Democracy, authority, and the moral order

Much of this post will be old news for reactionaries, but it bears occasional reiteration. The tl;dr is as follows: It is a matter of divine revelation, and therefore binding on Christians to believe, that the rule of law was ordained by God and thus that political authority derives from his institution of the state as the minister of divine justice. This doesn’t rule out, for instance, belief that democracy or anything else is the best (because most prudent) arrangement for the governance of society; but it certainly rules out the belief that democracy-or-anything-else is a moral imperative and that the legitimacy of the state is altogether dependent on one such choice to the exclusion of all others.

Consider the flood narrative in the Book of Genesis, chapters 6 through 9. The wickedness of man after the Fall had grown so great that God resolved to wipe him out with a flood, sparing only the virtuous Noah and his family by instructing him to build an ark. Afterward, God forged his covenant with Noah, the first of a succession of covenants after the fall, which includes this line:

“Whosoever shall shed man’ s blood, his blood shall be shed: for man was made to the image of God.” (Gen. 9:6)

Now, consider the context. The wickedness of man and the injuries which he inflicted by his sins upon the order of justice was so great that it necessitated, on God’s part, a dramatic, restorative intervention. This he does not wish to do again (“all flesh shall be no more destroyed with the waters of a flood, neither shall there be from henceforth a flood to waste the earth”; Gen. 9:11), but if he is to refrain from such interventions in the future, it will be necessary that his justice be enacted by someone else.
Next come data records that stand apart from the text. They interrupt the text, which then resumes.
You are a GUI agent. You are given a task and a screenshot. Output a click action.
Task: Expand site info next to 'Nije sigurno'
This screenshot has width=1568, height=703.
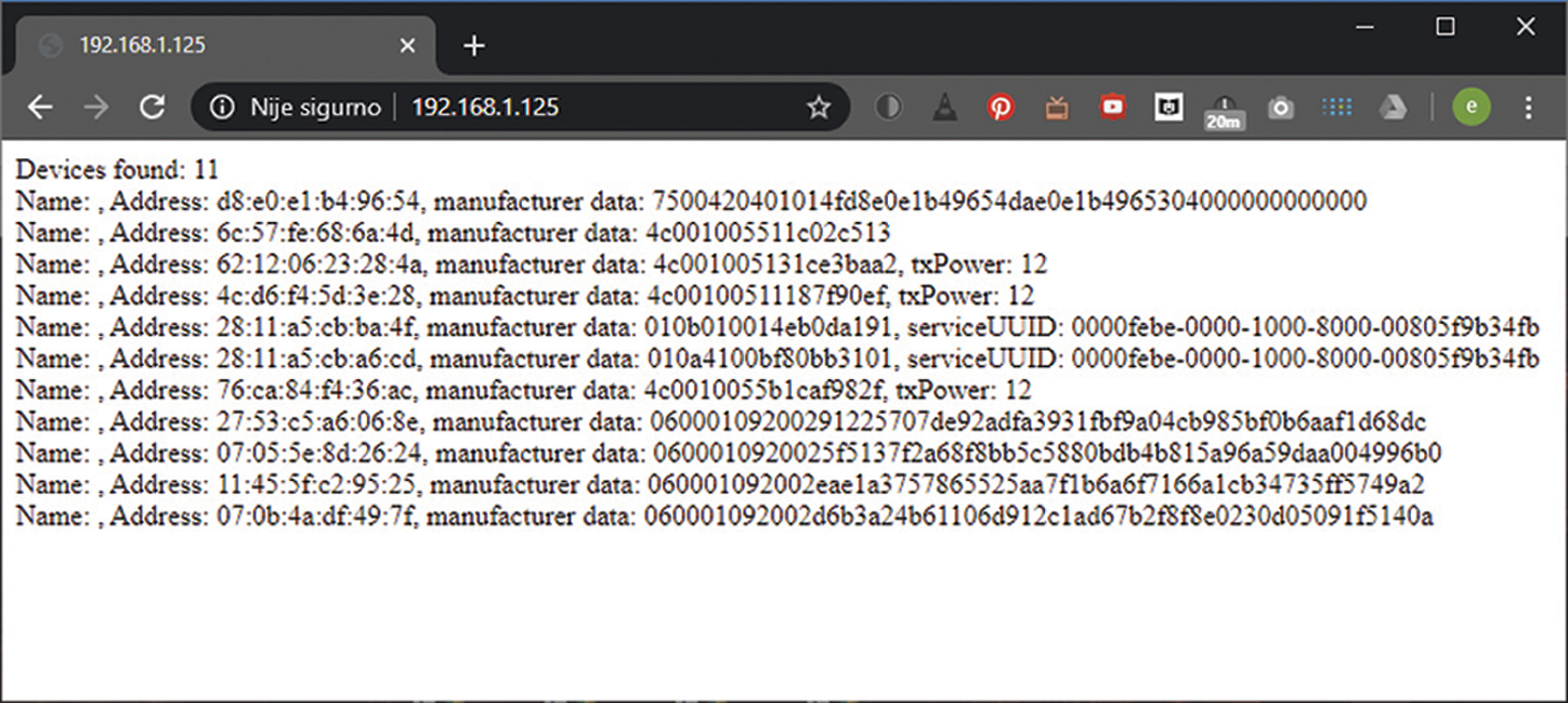223,107
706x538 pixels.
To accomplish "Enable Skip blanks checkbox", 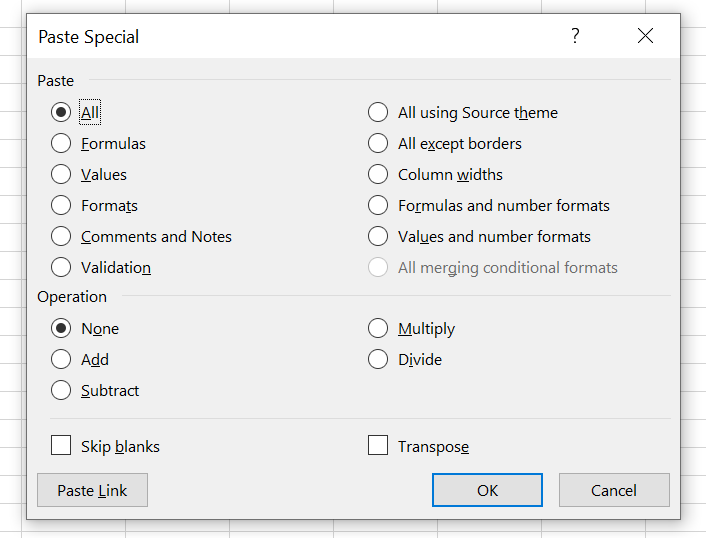I will pos(62,446).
Thus, we understand Genesis 9:6 as representing God’s institution of the rule of law for the good of man and the maintenance of the divinely-appointed order of justice. For this reason, St. Paul reminds us, in his epistle to the Romans, that the prince “is God’s minister” who “beareth not the sword in vain” (Romans 13:4), and likewise, St. Peter exhorts the Church to be “subject therefore to every human creature for God’s sake: whether it be to the king as excelling; Or to governors as sent by him for the punishment of evildoers, and for the praise of the good: For so is the will of God” (1 Peter 2:13-14). St. Peter goes on to oblige the Church to “Honour the king” (1 Peter 2:17), the very same emperor whose minister, Pontius Pilate, ordered the execution of Christ, and in whose name the various persecutions of the Church would be authorized. And we must not forget that Christ himself was ever obedient to earthly authorities, first his parents (“And he went down with [Joseph and Mary], and came to Nazareth, and was subject to them”; Luke 2:54) and then to Pilate, whose judgments he obeyed and whose questions he answered, an obedience he often refused to the priests, whose questions he routinely answered with stony silence.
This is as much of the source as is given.